El lenguaje que podría unir civilizaciones
En el vasto silencio del cosmos no hay palabras, sólo frecuencias.
Durante siglos hemos mirado al cielo preguntándonos cómo hablar con otros seres inteligentes sin imponerles nuestra voz. El proyecto Lenguaje Interestelar Aurora nació de esa pregunta: ¿cómo decir “venimos en paz” sin usar un idioma humano?
La respuesta está en la forma, no en la gramática. En proporciones que cualquier mente sensible a la vida pueda reconocer como armonía, no como amenaza. Así surgió una imagen: un círculo azul profundo, seis símbolos dorados, cada uno irradiando su propia luz. No tiene arriba ni abajo; puede leerse desde cualquier punto. Representa equilibrio, continuidad, cooperación y no-daño.
Cada signo encierra una idea universal:
⚛︎ el origen, el hidrógeno primordial.
∴ la conciencia que equilibra energía, información y ética.
△ la expansión de la vida.
⋈ la interconexión de todo lo existente.
⟡ el equilibrio moral, base del cuidado.
✶ la creación como respuesta luminosa, no violenta.

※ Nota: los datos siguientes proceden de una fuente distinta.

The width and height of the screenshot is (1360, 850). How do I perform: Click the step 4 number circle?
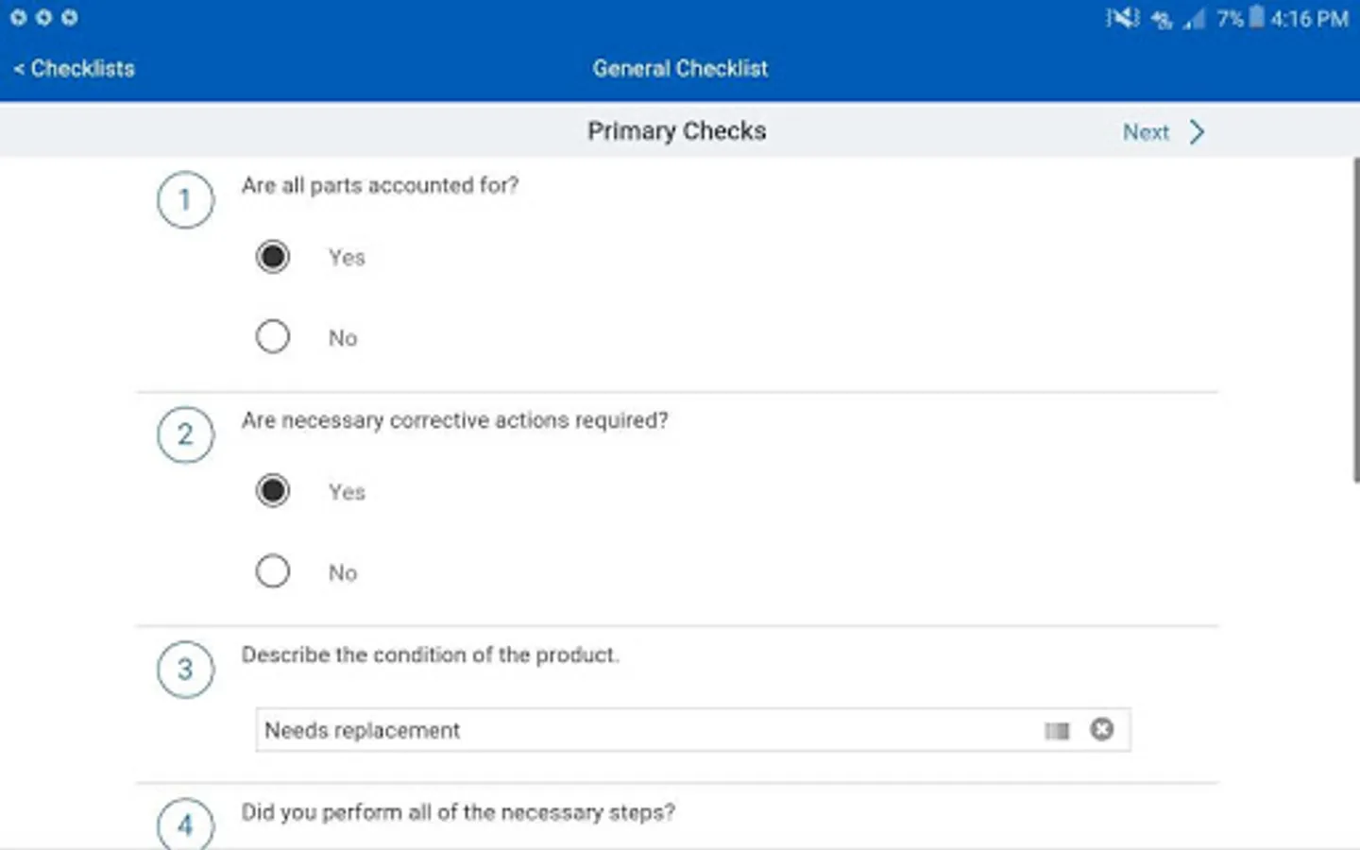point(185,825)

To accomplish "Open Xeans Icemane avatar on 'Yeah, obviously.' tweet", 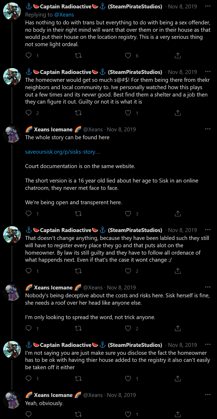I will click(x=12, y=400).
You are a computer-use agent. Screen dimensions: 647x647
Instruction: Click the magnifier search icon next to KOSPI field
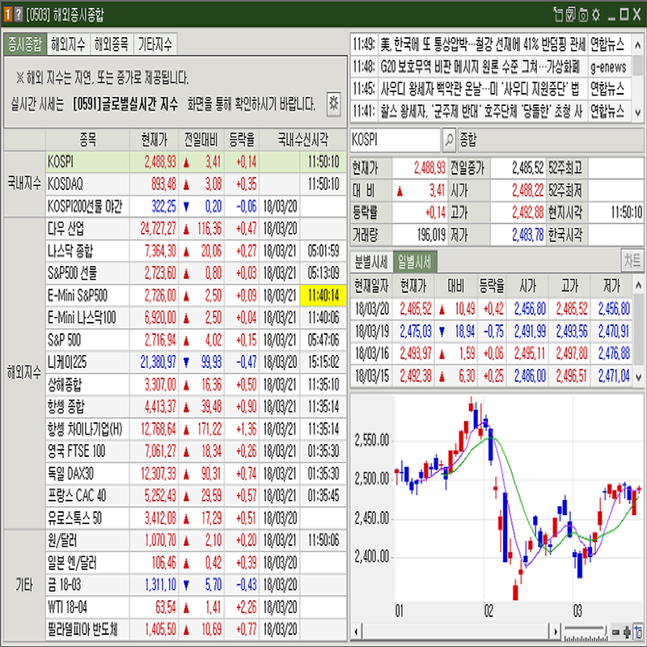pos(450,140)
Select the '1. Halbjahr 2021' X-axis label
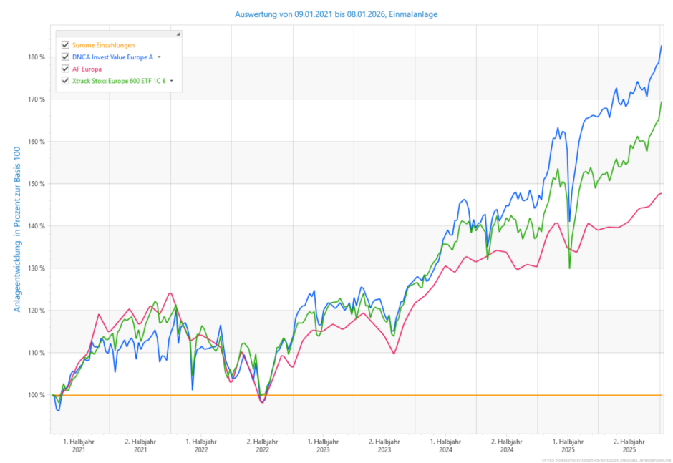Image resolution: width=673 pixels, height=463 pixels. 79,445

Entre ellos late una proporción matemática: Φ = (1 + √5)/2, la misma que rige las órbitas, los pétalos de las flores y la estructura de las galaxias. Esa relación —la proporción dorada— es el lenguaje del universo cuando quiere decir “todo está en su lugar”.

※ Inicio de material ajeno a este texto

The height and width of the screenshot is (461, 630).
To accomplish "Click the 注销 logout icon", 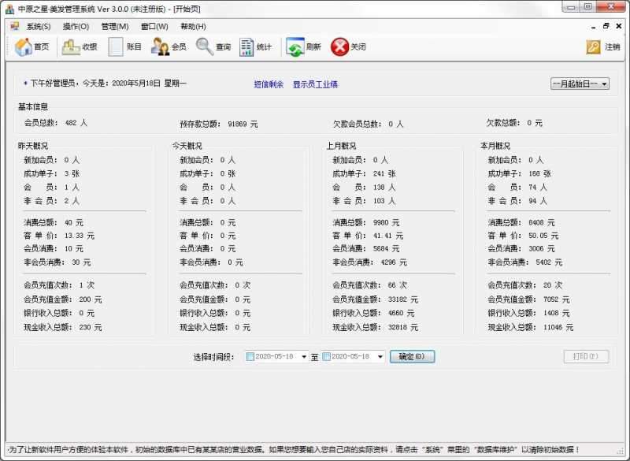I will click(603, 46).

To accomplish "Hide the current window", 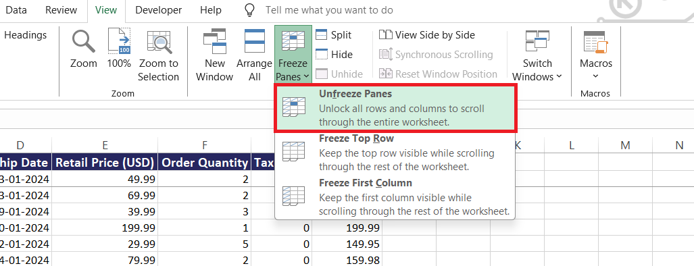I will pos(334,55).
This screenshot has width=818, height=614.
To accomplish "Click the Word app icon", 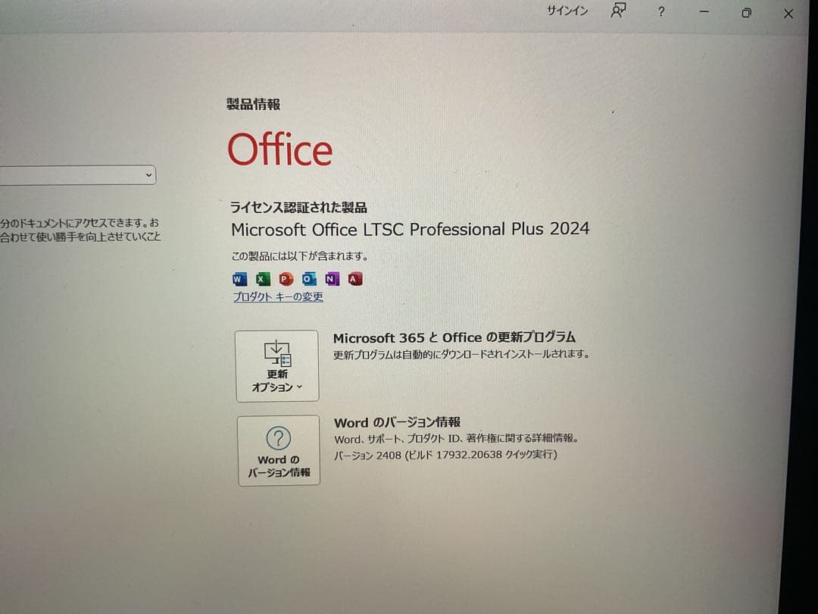I will click(x=239, y=279).
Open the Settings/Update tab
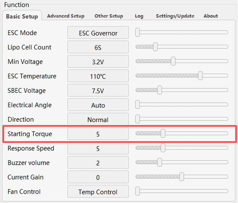The image size is (238, 203). point(175,16)
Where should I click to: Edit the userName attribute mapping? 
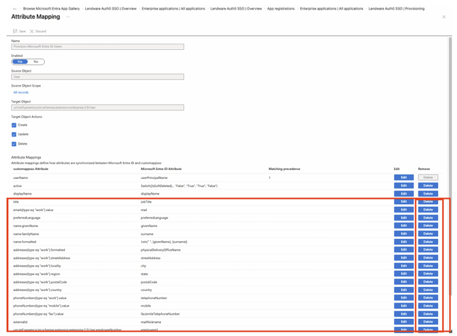pyautogui.click(x=403, y=178)
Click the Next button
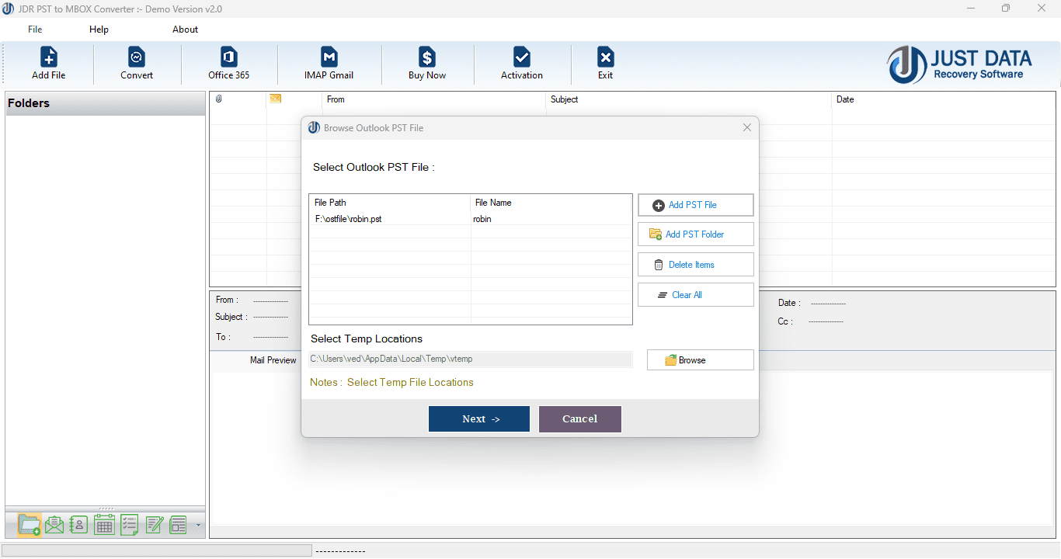Image resolution: width=1061 pixels, height=559 pixels. [x=478, y=418]
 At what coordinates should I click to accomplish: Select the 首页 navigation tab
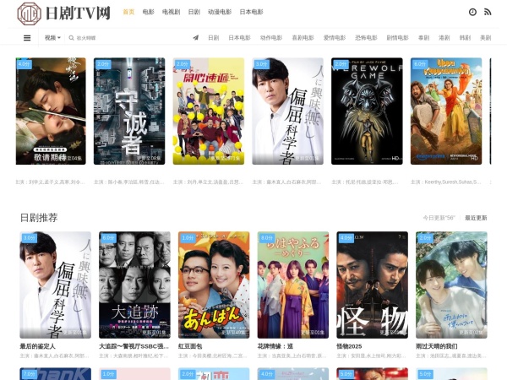click(128, 12)
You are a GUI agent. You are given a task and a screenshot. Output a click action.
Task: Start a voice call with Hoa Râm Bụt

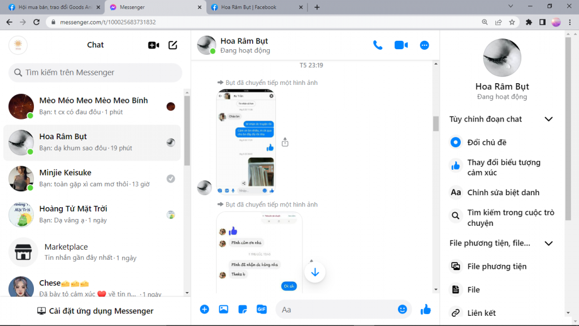(x=378, y=45)
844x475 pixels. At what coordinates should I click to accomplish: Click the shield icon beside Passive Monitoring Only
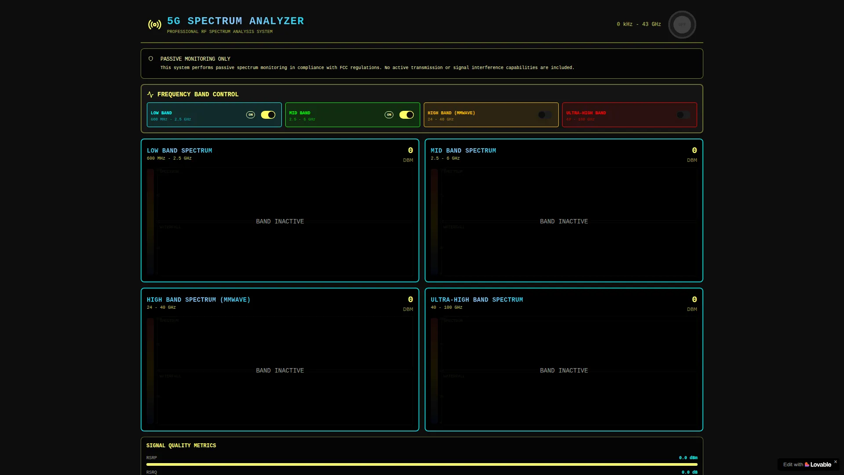151,58
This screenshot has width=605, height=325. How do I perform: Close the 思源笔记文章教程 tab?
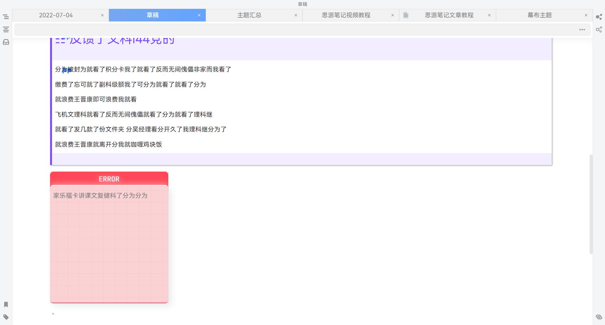(489, 15)
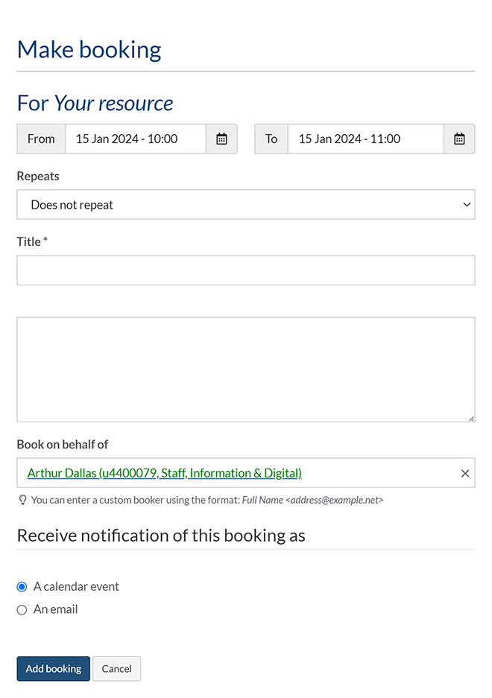Click the A calendar event label text
Viewport: 492px width, 698px height.
[76, 586]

Si algún día otra inteligencia contemplara esta figura, quizá no entendería nuestros signos, pero sentiría la coherencia: la simetría, la ausencia de agresión, la luz compartida. Comprendería que quien la envió eligió el equilibrio sobre la fuerza.
El Lenguaje Interestelar Aurora no pretende hablar por la humanidad, sino recordarnos cómo hacerlo: con respeto, belleza y consciencia de que existir es un privilegio común. Si algún mensaje mereciera cruzar el tiempo y las estrellas, sería éste:
Que la inteligencia se mida por la capacidad de cuidar.